Our experience has shown that the more accessible you set the reserve, the greater the degree of competitive interest and the earlier bidding wars are likely to begin. I would strongly suggest setting the reserve as low as possible.
By Wednesday night the price had not budged from $5,000.00 and I was "too bummed to blog." (Anyone else out there ever get that feeling? You just can't find it in you to post something, even though part of you is itching to type?)
I had spent much of Tuesday emailing......every news outlet and newspaper in Atlanta--right next to Cobb County, one of the biggest sources of Google Ads on cobb.com. I spent most of Wednesday seeking out as many entities as possible that might want cobb.com, then emailing them with news of the auction.
Believe it or not, this effort was not entirely self-serving. It was only by chance that I snagged cobb.com in 1999 and I would have appreciated hearing about it before I stumbled on it. Plus, some organizations who have expressed an interest in acquiring cobb.com are just not the sort to subscribe to "domain reservation" systems. (Besides, such systems don't notify of auctions, or do they? Is there a unified scheme for letting people know of every possible chance they have to acquire a specific name?)
I was somewhat encouraged to wake up today and find the bid price had risen to $7,700. Still off by a factor of ten IMHO, but at least it was an improvement over five grand. For my pains so far I have learned many things. Here are some of them:
- Auctions are not good for folk with delicate nerves.
- There is a company called Cobb Manufacturing that makes one of the world's top-ranked .50 calibre rifles and other very serious looking weapons.
- One of the top companies for Subaru tuning parts is Cobb Tuning (their web site mkaes me want to buy a Subaru and tune it up).
- Notice of an auction--where there's no reserve or the reserve has been met--is notification that the item at auction is going to change hands.
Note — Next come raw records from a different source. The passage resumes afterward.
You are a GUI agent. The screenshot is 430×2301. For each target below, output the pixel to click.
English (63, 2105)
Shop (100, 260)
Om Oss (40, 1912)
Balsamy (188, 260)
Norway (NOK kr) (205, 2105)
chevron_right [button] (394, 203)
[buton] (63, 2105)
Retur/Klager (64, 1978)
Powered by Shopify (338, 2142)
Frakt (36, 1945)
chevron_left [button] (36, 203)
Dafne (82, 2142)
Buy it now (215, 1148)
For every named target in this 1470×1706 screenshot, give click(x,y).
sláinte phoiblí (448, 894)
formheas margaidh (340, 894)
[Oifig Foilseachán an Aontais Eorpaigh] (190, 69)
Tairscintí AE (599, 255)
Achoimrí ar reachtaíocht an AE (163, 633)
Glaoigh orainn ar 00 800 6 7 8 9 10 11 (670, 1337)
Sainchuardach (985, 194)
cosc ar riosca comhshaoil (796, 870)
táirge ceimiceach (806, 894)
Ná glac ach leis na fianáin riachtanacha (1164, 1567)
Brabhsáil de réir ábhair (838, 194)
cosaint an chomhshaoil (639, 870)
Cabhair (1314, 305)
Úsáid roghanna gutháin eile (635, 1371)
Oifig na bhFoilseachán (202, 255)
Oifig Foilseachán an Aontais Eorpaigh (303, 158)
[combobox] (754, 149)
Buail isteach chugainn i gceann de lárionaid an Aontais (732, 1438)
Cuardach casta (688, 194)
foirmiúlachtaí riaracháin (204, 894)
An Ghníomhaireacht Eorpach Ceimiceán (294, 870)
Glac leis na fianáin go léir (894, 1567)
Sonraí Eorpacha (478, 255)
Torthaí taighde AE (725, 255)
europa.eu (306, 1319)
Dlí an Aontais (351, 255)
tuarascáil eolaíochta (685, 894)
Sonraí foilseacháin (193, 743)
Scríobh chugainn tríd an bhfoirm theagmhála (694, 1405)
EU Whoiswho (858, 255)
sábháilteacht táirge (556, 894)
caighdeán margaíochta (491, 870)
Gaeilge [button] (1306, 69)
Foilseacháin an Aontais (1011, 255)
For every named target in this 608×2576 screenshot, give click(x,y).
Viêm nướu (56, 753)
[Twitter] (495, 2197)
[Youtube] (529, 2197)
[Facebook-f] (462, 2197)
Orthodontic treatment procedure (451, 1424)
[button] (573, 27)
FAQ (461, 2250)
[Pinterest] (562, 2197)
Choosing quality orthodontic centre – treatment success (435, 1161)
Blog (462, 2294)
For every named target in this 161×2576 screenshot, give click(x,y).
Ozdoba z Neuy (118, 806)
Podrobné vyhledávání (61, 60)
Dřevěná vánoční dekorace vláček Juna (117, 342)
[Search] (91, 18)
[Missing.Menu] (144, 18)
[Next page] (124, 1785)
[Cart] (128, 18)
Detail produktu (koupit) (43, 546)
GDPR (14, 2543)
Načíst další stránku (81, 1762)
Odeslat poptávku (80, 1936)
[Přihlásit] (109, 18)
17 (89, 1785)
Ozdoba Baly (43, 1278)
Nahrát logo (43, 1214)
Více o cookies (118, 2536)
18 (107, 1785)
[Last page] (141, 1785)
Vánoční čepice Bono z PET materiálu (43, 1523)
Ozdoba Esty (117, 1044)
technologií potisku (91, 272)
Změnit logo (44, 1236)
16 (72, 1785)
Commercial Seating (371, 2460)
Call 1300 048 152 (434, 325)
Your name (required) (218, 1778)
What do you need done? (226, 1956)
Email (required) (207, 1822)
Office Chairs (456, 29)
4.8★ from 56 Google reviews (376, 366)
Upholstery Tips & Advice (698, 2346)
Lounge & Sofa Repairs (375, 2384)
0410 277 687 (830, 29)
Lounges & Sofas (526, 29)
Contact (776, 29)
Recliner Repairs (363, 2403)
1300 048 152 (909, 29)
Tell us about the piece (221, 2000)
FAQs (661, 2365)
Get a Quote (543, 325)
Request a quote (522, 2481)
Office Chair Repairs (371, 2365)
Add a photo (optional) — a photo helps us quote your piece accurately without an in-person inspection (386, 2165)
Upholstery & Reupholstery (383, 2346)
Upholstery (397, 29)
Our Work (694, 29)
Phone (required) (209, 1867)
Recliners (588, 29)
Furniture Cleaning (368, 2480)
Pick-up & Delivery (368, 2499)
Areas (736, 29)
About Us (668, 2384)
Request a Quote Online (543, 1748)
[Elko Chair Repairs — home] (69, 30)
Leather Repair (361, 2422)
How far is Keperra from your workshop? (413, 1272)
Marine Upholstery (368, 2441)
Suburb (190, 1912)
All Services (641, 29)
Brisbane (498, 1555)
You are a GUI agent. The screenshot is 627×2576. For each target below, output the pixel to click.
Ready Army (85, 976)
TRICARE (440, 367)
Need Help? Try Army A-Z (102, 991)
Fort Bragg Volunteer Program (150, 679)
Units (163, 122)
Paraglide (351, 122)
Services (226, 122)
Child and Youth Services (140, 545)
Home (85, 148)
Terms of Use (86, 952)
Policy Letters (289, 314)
There is going to be a new owner. This is quite different from "Would you like to by X?" It is more like "Do you want to be the person who owns X?" And also "Are you okay with X belonging to someone other than you?"
That's a perspective on auctions that I never had before, despite all the auctions I've been to and bought from (this from a guy who not only buys on eBay today but helped drive bulls to auction back in the eighties ). We live and learn, hopefully, on both counts.